Home prices continue to reach record highs, the U.S. government is beginning to face increasing pressure around its monetary policy that has kept mortgage rates very low, and helped fuel the blazing housing market. The median existing home price rose 15.8 percent year over year in February to $313,000. In many markets, the prices continue to rise. With the Great Recession still in many leaders’ minds, advocates are encouraging the government to take a careful approach to how it handles mortgage-backed securities this round. With signs pointing toward a conclusion to the pandemic sometime in the summer, the tight inventory that has served as the limiting reagent to the housing market may increase and mortgage rates along with it, which will dampen home price appreciation and lead to a more balanced market.

  • CNBC
Second home co-ownership startup pacaso raises $75m

Real estate found two more unicorns (startups with valuations above $1 billion) in March with a $75 million funding round by second home co-ownership startup Pacaso and a $150 million funding round by tech-focused brokerage Side, which provides a platform that puts agents and their branding front and center.
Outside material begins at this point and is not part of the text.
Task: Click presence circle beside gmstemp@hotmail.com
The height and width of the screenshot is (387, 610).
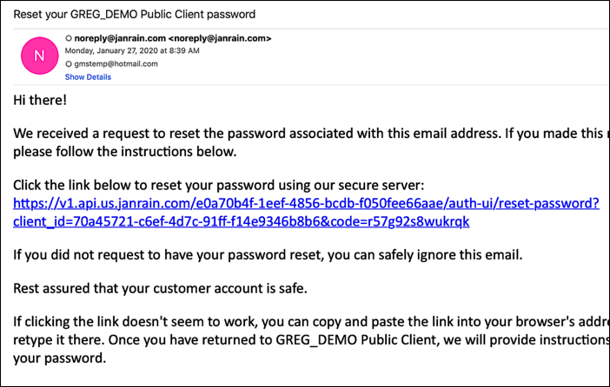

Pacaso, which offers a platform that allows homeowners to purchase shares in second homes, has reportedly hit unicorn status faster than any other U.S. company has. The startup, run by dotloop founder Austin Allison as CEO and former Zillow Group CEO Spencer Rascoff as chairman, provides an innovative twist on the housing market with its model. Side, which launched in 2017, is a bit older, but represents, too, the newer models catching the attention of investors. These companies’ fast rise and rapid growth reveal the financial sophistication that now exists in the tech-age wing of the residential real estate industry.

  • Bloomberg
NAR-DOJ rule change not coming for months

In November 2020, the U.S. Department of Justice filed an antitrust suit against NAR alleging its rules hamper competition. At the same time, it filed a proposed settlement that NAR said it would work with the DOJ on complying with. That proposed settlement would repeal rules that prohibit MLS participants from sharing compensation information to consumers, require MLS participants to display buyer’s agent compensation to consumers, preventing MLS participants from advertising that their services are free, prevent MLSs allowing agents to filter listings by buyer’s agent commissions, and require all MLSs to allow lockbox access to all participants. In November, the public display of buyer broker commissions and lockbox access for all agents were planned to be in place at the end of March. These changes will not take place until May at the earliest, Inman reports. The realm of commissions remains a scrutinized subject for NAR and the industry. This settlement is may just be the first of industry changes around how the industry has traditionally handled commissions.

  • Inman
Knock preparing to go public

Knock, which launched in 2015 as an iBuyer but pivoted to an alternative financer that partners with agents to help pre-fund mortgages for homebuyers, has hired Goldman Sachs to explore a run at going public. A $2 billion valuation is being considered. This comes as other iBuyers race to go public - Opendoor, which went public via a SPAC in December 2020 and Offerpad, which Spencer Rascoff’s SPAC stated in March it intends to take public soon. These companies are seeking access to the vast amounts of money made available in the public markets to compete for market share.